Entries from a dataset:
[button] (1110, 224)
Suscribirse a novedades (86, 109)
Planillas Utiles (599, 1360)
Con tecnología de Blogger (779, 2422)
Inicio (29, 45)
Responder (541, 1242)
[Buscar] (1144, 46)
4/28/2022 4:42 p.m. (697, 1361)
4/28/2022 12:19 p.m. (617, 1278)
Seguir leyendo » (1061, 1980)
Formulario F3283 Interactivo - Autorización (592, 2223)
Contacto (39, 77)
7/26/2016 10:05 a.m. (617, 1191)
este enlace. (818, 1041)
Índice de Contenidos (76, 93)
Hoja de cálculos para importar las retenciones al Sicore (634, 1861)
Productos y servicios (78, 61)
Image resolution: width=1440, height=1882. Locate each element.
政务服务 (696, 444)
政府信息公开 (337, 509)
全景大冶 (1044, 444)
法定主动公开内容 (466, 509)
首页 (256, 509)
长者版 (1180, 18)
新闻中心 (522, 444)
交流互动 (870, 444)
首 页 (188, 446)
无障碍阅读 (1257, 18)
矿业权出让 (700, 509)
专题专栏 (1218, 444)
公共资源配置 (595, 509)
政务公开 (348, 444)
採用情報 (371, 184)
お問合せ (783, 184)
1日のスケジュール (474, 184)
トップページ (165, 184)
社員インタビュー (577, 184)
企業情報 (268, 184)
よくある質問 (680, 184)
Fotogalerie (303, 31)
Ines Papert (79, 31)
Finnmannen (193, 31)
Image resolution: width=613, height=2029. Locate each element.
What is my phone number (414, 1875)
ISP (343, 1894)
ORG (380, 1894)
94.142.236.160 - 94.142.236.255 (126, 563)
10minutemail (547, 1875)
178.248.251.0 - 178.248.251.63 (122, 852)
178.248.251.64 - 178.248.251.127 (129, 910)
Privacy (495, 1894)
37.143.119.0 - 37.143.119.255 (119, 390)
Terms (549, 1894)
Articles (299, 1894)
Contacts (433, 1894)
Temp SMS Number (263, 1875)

## Written exercise
Starting at the line of the material above that contains "178.248.251.64 - 178.248.251.127 (129, 910)" and ending with the final line of the material, reproduce each line in full, text included. Scale every coordinate pair in the answers by multiplying both numbers by 2.35 and rounding to whole numbers, with halves rounded up.

## Task result
178.248.251.64 - 178.248.251.127 (303, 2139)
Privacy (1163, 4451)
37.143.119.0 - 37.143.119.255 (280, 917)
Terms (1290, 4451)
Articles (703, 4451)
Contacts (1018, 4451)
Temp SMS Number (618, 4406)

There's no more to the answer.